▸ **Problem details**
Answer these questions from the multicore performance discussion:
(a) How is perf(r) modeled in the diagrams?
(b) Speedup is measured with respect to what?
(c) In the last comment, which two kinds of hardware does it say fewer, "fatter" cores can put resources toward?

▸ **Document excerpt**
It is important to note in these diagrams that perf(r) is modeled as sqrt(r). The single 256 resource unit core on the right really only achieves performance 16x that of the 256 single resource unit cores on the left. The total computing power of the 256 single resource unit cores is thus 16x higher than that of the single 256 resource unit core, however performance is limited by the parallelizability of the programs being modeled.

squidrice

The diagrams in this slide show the change of performance in terms of speedup, not latency. It is incorrect to say with a higher $r$, the red line drops because speedup is measured with respect to the speed of one single core. The absolute speed here is related to both speedup and single-core speed. Note that a higher $r$ actually improves the speed of one core. Thus, it may not be very obvious without a derivation (I hope I made it correct).

Let $perf(r)$ defined as $ \sqrt{r} $.

$$ speedup(f, n, r) = \frac{1}{\frac{1 - f}{\sqrt{r}} + \frac{f\sqrt{r}}{n}}. $$

Thus, the absolute speed could be expressed as

$$ speed(f, n, r) = speedup(f, n, r) \times perf(r) = \frac{nr}{(1 - f)n + fr}. $$

Take derivative in terms of $r$.

$$ speed(f, n, r)' = \frac{n^2(1 - f)}{((1 - f)n + fr)^2} > 0. $$

Note that this derivative is greater than zero but decreasing when $r$ increases. Therefore, we get better speed with larger $r$, but the difference between multiple threads and a single thread becomes less remarkable.

Dave

You would expect relative speedup to increase with fewer, "fatter" cores when less of the code is parallelizable (blue line) because the resources can then be put toward things like dedicated instruction hardware and branch predictors that enhance single-threaded performance.

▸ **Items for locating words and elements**

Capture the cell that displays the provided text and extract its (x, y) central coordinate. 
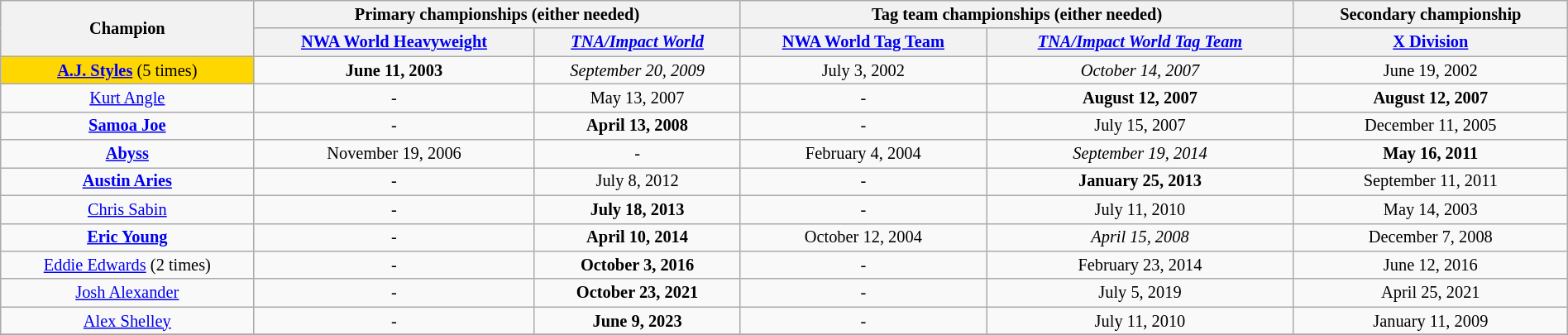
NWA World Tag Team (863, 42)
X Division (1431, 42)
May 16, 2011 (1431, 154)
June 11, 2003 (394, 70)
September 20, 2009 (637, 70)
July 3, 2002 (863, 70)
Eddie Edwards (2 times) (127, 265)
Eric Young (127, 237)
October 14, 2007 (1140, 70)
Josh Alexander (127, 293)
Samoa Joe (127, 126)
November 19, 2006 (394, 154)
Tag team championships (either needed) (1017, 14)
February 4, 2004 (863, 154)
Austin Aries (127, 181)
NWA World Heavyweight (394, 42)
April 10, 2014 (637, 237)
December 7, 2008 (1431, 237)
July 5, 2019 (1140, 293)
April 13, 2008 (637, 126)
Abyss (127, 154)
Chris Sabin (127, 209)
December 11, 2005 (1431, 126)
May 14, 2003 (1431, 209)
July 8, 2012 (637, 181)
A.J. Styles (5 times) (127, 70)
Primary championships (either needed) (497, 14)
October 3, 2016 (637, 265)
Secondary championship (1431, 14)
October 23, 2021 (637, 293)
January 11, 2009 (1431, 321)
June 12, 2016 (1431, 265)
Kurt Angle (127, 98)
Champion (127, 28)
September 19, 2014 (1140, 154)
September 11, 2011 (1431, 181)
June 19, 2002 (1431, 70)
May 13, 2007 (637, 98)
April 25, 2021 (1431, 293)
July 15, 2007 (1140, 126)
July 18, 2013 (637, 209)
February 23, 2014 (1140, 265)
June 9, 2023 (637, 321)
TNA/Impact World Tag Team (1140, 42)
October 12, 2004 (863, 237)
Alex Shelley (127, 321)
April 15, 2008 (1140, 237)
TNA/Impact World (637, 42)
January 25, 2013 (1140, 181)
Identify which cell holds the provided text, then report its (x, y) central coordinate. 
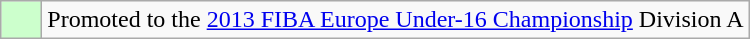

▸ **Result of this exercise**
(a) As the square root of r.
(b) The speed of one single core.
(c) Dedicated instruction hardware and branch predictors.